The effects of different heat treatments on the reduction or promotion of voids have been investigated. In the scope of this investigation, it was not possible to determine a temperature profile that fulfills the requirements related to hot forming with simultaneous reduction of voids. Even though most studies observe voids and some relate them with Kirkendall voids,[6,9] scant information is available for void properties and void formation of aluminum-silicon coatings. However, Richards et al.[15] indicate that changing boundary conditions may change the void content. For example, a reduction of voids is observed when expedited alloying in the coating is enabled through addition of titanium. On the other hand, prestrain appears[15] to enhance void formation.

6 Conclusions

There are various challenges associated with understanding diffusion processes. The complex coating microstructure consists of numerous binary and ternary phases that are difficult to identify. Hence, the main microstructural regions are defined and compositional ranges are presented. In addition, the coating evolution during an austenizing heat treatment is described. The results show that the brittle and aluminum-rich intermetallics, typical of regions D and F, form mainly at the beginning of the heat treatment, while the phases richer in iron, represented in regions B, C, and E, emerge later on.
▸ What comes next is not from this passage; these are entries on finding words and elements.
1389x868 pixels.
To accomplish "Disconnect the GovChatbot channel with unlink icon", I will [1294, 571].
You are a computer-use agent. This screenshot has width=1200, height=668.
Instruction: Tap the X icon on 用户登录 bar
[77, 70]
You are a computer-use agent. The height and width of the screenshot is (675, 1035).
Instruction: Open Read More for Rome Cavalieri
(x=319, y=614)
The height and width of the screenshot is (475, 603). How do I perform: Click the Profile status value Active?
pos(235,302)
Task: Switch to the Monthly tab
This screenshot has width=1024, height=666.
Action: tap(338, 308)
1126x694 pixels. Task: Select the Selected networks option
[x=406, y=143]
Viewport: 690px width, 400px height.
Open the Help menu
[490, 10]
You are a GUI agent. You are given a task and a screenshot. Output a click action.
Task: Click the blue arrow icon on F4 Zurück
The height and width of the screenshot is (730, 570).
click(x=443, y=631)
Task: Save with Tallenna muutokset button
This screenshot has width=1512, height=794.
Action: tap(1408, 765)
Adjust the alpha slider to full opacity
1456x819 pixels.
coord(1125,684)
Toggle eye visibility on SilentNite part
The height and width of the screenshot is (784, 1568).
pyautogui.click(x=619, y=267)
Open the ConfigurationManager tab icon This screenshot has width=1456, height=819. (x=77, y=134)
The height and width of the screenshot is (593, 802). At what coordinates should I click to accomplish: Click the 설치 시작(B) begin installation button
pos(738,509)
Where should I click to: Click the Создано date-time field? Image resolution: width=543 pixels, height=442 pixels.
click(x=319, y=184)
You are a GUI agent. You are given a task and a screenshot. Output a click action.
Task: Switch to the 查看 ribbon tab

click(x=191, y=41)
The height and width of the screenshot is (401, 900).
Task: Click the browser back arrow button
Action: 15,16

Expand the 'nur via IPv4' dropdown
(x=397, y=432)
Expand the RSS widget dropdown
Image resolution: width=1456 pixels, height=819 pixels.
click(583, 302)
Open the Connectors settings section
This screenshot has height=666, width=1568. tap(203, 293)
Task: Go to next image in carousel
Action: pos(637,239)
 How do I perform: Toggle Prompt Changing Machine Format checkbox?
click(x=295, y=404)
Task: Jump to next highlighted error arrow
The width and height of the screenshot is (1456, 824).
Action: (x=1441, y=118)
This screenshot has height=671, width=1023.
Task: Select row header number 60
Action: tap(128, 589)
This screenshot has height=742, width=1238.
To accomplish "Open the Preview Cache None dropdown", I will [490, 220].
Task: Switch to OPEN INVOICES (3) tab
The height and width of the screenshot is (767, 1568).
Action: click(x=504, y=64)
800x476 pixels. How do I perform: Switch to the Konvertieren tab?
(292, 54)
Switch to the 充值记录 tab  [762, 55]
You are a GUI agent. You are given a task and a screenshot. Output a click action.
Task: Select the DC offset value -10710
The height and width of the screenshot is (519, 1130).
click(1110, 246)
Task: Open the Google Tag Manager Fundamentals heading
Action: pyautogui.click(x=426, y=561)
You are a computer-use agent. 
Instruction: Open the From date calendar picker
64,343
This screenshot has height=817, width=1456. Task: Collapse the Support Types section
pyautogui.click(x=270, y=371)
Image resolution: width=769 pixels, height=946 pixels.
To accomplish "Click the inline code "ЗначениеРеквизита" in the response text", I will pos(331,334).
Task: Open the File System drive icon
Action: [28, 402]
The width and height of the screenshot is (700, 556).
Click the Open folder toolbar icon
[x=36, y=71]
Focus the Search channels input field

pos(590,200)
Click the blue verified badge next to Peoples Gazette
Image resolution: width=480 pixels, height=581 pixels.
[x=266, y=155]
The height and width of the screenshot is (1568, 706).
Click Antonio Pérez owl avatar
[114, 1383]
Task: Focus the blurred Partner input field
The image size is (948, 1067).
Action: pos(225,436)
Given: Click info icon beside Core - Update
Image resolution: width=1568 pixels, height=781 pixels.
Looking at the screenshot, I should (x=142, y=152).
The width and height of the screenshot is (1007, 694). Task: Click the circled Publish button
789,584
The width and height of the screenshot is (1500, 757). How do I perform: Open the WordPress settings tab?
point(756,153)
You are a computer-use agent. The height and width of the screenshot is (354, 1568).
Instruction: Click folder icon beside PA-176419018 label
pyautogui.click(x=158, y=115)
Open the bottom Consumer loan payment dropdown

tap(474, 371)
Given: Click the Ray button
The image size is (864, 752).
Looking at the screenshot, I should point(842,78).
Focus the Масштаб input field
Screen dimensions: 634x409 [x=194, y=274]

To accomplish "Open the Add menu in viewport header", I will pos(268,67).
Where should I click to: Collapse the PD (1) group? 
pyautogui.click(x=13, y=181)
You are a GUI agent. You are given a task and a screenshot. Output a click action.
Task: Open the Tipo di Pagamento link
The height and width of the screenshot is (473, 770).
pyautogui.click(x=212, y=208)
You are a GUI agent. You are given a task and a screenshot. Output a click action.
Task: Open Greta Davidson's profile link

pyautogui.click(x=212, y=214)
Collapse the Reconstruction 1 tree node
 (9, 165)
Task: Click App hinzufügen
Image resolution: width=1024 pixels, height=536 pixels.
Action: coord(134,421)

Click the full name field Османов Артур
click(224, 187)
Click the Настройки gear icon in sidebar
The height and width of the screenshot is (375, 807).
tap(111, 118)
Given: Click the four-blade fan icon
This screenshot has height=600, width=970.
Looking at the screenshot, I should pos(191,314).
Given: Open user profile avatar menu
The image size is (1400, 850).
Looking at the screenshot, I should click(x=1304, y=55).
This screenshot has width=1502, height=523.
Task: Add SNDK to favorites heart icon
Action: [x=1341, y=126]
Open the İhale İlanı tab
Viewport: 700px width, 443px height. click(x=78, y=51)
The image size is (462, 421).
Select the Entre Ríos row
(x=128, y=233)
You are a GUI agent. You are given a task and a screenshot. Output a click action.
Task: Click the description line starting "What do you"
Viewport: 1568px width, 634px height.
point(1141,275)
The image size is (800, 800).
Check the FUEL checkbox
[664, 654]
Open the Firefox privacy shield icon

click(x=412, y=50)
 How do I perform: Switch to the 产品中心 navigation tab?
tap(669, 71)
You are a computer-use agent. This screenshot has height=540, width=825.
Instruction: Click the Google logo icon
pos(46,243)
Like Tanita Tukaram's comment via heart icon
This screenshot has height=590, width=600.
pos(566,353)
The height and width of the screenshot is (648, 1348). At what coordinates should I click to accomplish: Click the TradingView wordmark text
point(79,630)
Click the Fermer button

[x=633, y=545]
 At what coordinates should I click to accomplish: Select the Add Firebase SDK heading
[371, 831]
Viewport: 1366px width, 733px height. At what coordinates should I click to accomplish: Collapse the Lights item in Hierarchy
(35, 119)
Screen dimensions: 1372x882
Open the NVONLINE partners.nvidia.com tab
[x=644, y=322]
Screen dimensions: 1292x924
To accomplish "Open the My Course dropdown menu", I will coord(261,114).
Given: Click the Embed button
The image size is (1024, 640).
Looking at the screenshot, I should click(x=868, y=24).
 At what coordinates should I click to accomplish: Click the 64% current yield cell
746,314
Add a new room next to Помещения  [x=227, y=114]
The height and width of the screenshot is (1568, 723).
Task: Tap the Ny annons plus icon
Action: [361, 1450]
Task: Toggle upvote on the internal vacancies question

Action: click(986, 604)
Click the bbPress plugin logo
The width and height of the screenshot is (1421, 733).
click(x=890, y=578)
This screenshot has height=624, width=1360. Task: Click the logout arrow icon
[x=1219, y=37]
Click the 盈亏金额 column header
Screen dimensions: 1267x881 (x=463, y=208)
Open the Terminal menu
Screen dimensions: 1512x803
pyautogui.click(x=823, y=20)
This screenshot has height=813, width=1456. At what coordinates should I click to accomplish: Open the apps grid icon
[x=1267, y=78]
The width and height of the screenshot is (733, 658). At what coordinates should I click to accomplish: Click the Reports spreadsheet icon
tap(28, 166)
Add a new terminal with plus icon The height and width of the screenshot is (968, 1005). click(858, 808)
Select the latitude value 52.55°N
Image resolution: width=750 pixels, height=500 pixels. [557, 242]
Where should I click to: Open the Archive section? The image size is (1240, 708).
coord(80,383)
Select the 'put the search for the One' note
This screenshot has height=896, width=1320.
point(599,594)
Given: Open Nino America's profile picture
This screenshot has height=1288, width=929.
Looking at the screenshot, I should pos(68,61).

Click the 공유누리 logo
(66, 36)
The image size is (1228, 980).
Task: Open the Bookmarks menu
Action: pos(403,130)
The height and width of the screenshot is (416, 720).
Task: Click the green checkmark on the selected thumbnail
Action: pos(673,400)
The imposed temperature profile influences the speed at which the evolution of the coating takes place and the precipitation behavior of some regions, such as region E.

Furthermore, it is experimentally shown that the evolution of surface roughness as well as the increase in void volume accompany the reduced volume of the coating due to the formation of denser intermetallics. It is unequivocally demonstrated, through serial sectioning of the coating with a FIB, that void formation is inherent during the evolution of the intermetallic coating. The content of the voids, however, is small in relation to the overall coating region. Measurements also show that the surface roughness can be influenced by the temperature path during austenizing. The results do not demonstrate a clear functional dependence between hold temperature, hold time, or heating rate and evolution of voids, because the quantification of voids has some uncertainties. The temperature path that would change the void content significantly could not be determined. However, published research work[15] indicates that changing the boundary conditions influences the amount of voids.

The results show the relation between temperature path, microstructure, change of volume, surface roughness, and void content. It is the subject of ongoing research to evaluate the effects of these factors on the mechanical performance of the coating as well as weldability and paintability.